Irene Alexander told Dave Titterington, a former naturalist and now volunteer at the Chet Ager Building, she quit counting how many she banded after she hit 28,000.
Once, she banded an eastern kingbird -- her favorite -- that was caught two years later on the banks of the Amazon River.
Her husband often helped her net and band the birds, and, by his estimate, he has more than 20,000 images.
"They were such bird dedicators," said Nancy Furman, coordinator of the Pioneers Park Nature Center.
Said Titterington, who owns the Wild Bird Habitat Stores in Lincoln: "I told Irene my next project is to redo the bird garden and have it named after you and George."
Titterington said he was glad to take on the job of turning a wild patch of native plants and bird feeders into an oasis for birds and bird watchers.
"They have a long history out here," he said of the Alexanders, who are both 90. "These people are special; extremely special."
A planning meeting was held in late January with other members of the Alexander family, who donated $3,000 to buy shrubbery, grasses and other plants for the new garden.
The city put in some matching funds and others including the nature center's maintenance crew donated labor.
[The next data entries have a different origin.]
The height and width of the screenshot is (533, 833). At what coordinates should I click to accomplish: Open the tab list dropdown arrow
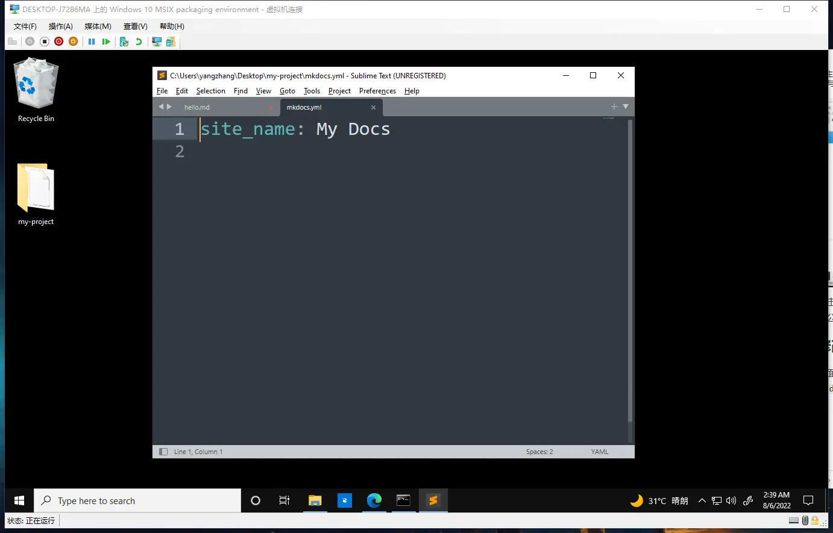[x=626, y=107]
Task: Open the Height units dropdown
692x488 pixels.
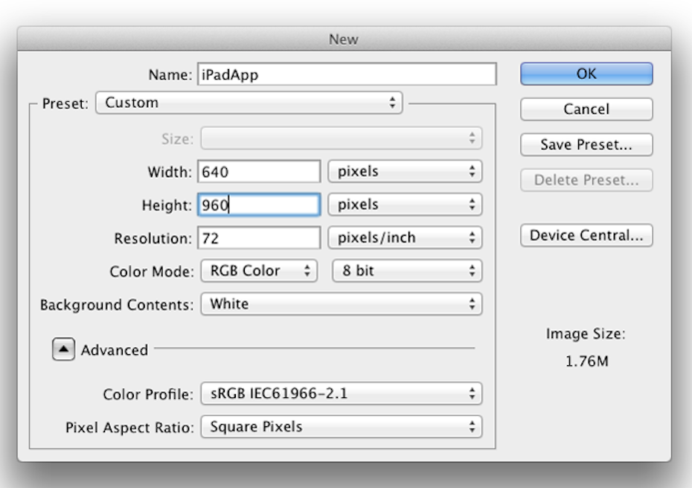Action: coord(405,205)
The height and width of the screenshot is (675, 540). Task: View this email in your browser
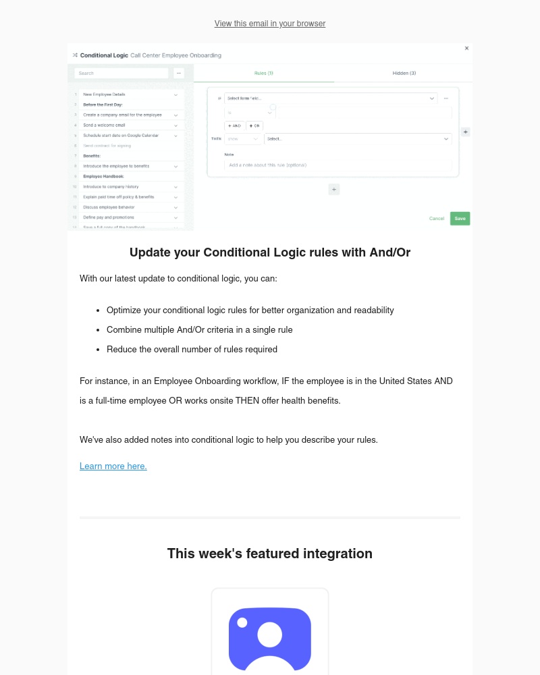(270, 24)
Construction began in May.
One of the biggest contributions came from Bryan Huntington of The Pond Center in Lincoln, who installed a waterfall at a reduced cost. It is the focal point of the bird garden. Wild Bird Habitat Stores worked with the nature center on the project, which was designed by local landscape architect Corey Haselhorst.
The garden was opened to the public after a private unveiling and dedication for George and Irene Alexander on Saturday.
About 80,000 visitors drive "the loop" in Pioneers Park each year to see bison and elk, Furman said, and about half of them stop at the nature center, which includes the Chet Ager Building. Admission is free.
Bird garden visitors will see water gurgle and flow from a huge mound made of boulders, plenty of native plants and cultivars that will change color with the seasons and provide food for a large assortment of birds.
"This is going to be beautiful in the winter," Furman said. "There's no better place to be -- to just sit here and watch 12 cardinals come in."
Guests aren't allowed to walk through the garden, but they can watch birds from inside Chet Ager or through special "bird holes" in a nearby fence, built mostly for children and not-so-tall adults.
The goal of the garden is to teach people about avian species and encourage them to build wildlife habitat areas in their backyards.
"This place meant a lot to them," Irene Alexander's nephew Roger Hirsch said.
He said his aunt, a retired English teacher, not only knows a lot about birds but also about native plants and grasses. George Alexander, a retired history and shop teacher, shares her love of nature.
"It's all about Irene and George," Hirsch said.